When Pennsylvania first legislated routes in 1911, what is now PA 329 was legislated as part of Legislative Route 175 from east of Northampton to Bath. By 1926, the roadway between Northampton and Bath was paved. The present route between Cementon and Bath was designated as the eastern part of PA 145 in 1928.

PA 329 was designated in 1928 to run from Egypt south to US 22, US 309, PA 29, and PA 43 at 7th and Hamilton streets in Allentown. The route followed its current alignment east to Cementon, where it headed south on Coplay Road to Coplay and then continued along Mickley Pike through Whitehall Township before entering Allentown on 7th Street.

In the 1930s, PA 329 was realigned to follow Seventh Street Pike (now MacArthur Road) through Whitehall Township. The Seventh Street Pike was built starting in the later part of the 1920s to provide a straight north-south road in Whitehall Township. The road between Allentown and Mickleys church was widened to three lanes in the 1930s. Also, the southern terminus was cut back to US 22, US 309, and PA 29 at Tilghman Street in Allentown in the 1930s, with US 309/PA 29 replacing the route along 7th Street between Tilghman and Hamilton streets. In 1941, PA 329 was realigned to follow its current alignment between US 309 (now PA 873) in Neffs and PA 45 (now PA 248) and PA 987 in Bath, replacing the PA 145 designation between Cementon and Bath.

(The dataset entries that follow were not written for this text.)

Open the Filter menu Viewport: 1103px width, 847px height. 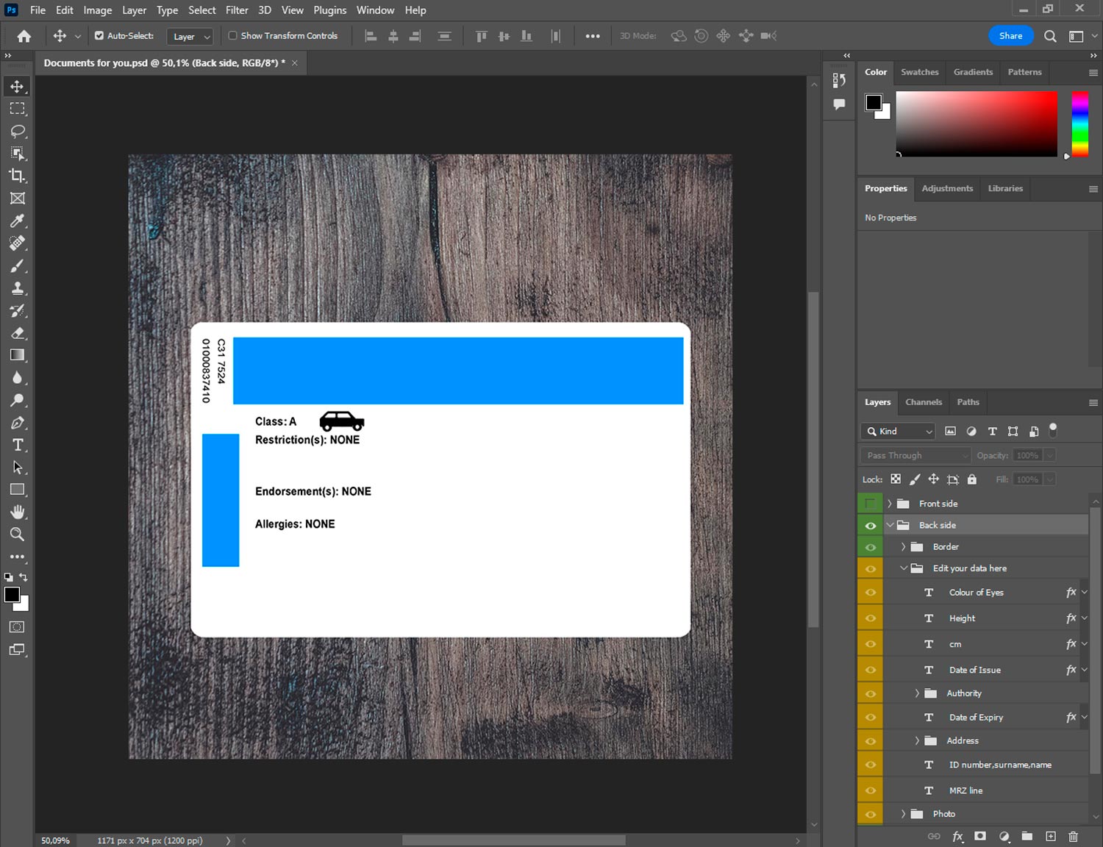click(x=236, y=10)
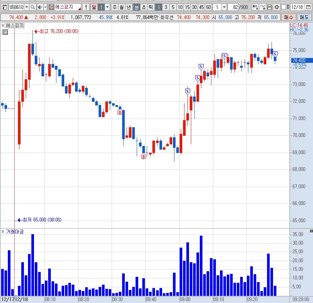Toggle the D checkbox beside date field
This screenshot has width=313, height=303.
(x=283, y=7)
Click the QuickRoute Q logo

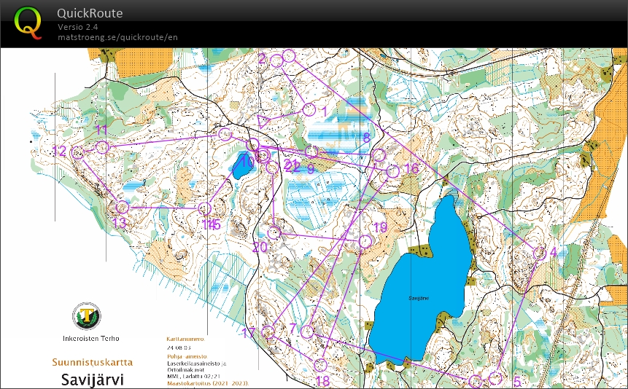pos(28,23)
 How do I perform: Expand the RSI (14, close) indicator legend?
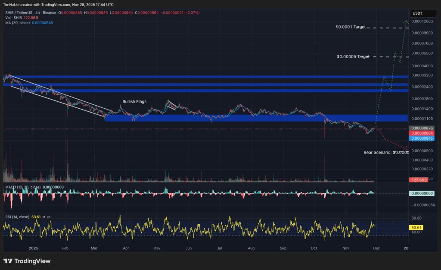pyautogui.click(x=17, y=217)
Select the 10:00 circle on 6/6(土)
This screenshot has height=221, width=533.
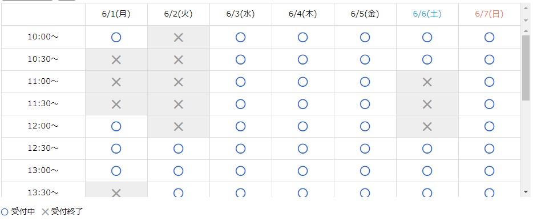pos(427,37)
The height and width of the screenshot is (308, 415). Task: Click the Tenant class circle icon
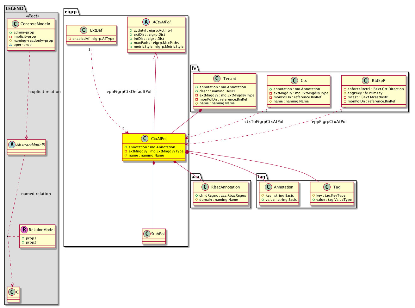click(x=217, y=78)
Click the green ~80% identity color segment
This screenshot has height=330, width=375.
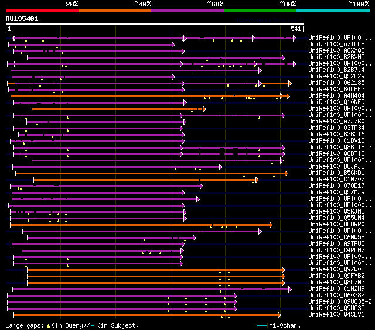[x=260, y=11]

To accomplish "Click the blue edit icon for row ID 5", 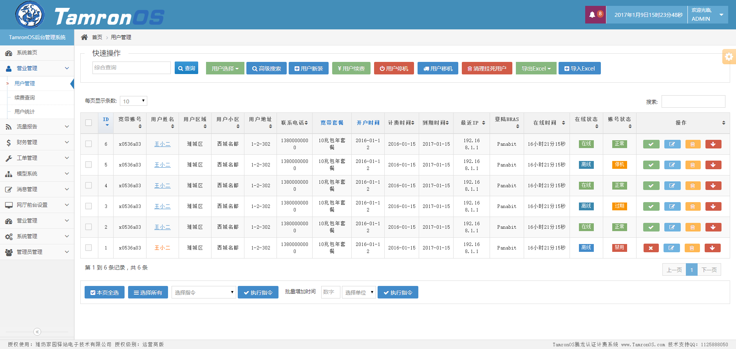I will point(672,165).
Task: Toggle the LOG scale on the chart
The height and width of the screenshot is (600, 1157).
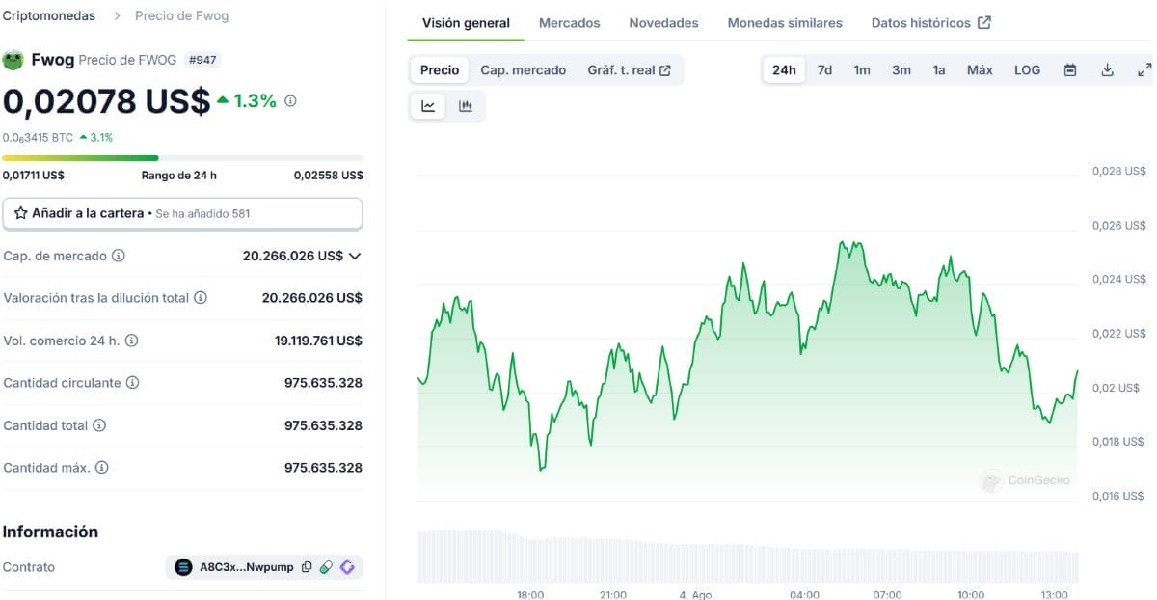Action: [x=1027, y=70]
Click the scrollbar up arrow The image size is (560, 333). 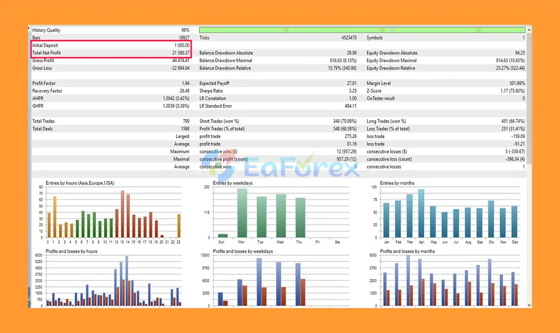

PA 145 was realigned to follow the former alignment of PA 329 along Seventh Street Pike and 7th Street into Allentown. Another alignment designated PA 329 branched from the route in Balliettsville and headed southeast along Mauch Chunk Road and 18th Street to US 309/PA 29 and US 309 Byp. at the intersection of 19th Street and Main Boulevard on the northern edge of Allentown. By 1950, the branch of PA 329 from Balliettsville to Allentown was decommissioned.

==Major intersections==

| County | Location | mi | km | Destinations | Notes |
| Lehigh | North Whitehall Township | 0.000 | 0.000 | PA 873 – Allentown, Slatington | Western terminus |
| Whitehall Township | 5.072 | 8.163 | PA 145 (MacArthur Road) – Walnutport, Allentown |  |
| Northampton | East Allen Township | 10.761 | 17.318 | PA 987 south (Airport Road) – Allentown | West end of PA 987 concurrency |
| Bath | 12.881 | 20.730 | PA 248 / PA 987 north (Main Street) to PA 512 | Eastern terminus |
1.000 mi = 1.609 km; 1.000 km = 0.621 mi Concurrency terminus;

==PA 329 Truck==

Pennsylvania Route 329 Truck is a truck route of PA 329 around the weight-restricted bridge over the Lehigh River, on which trucks over 11 tons and combination loads over 17 tons are prohibited. The route follows PA 145, US 22, and PA 987. It was signed in 2013.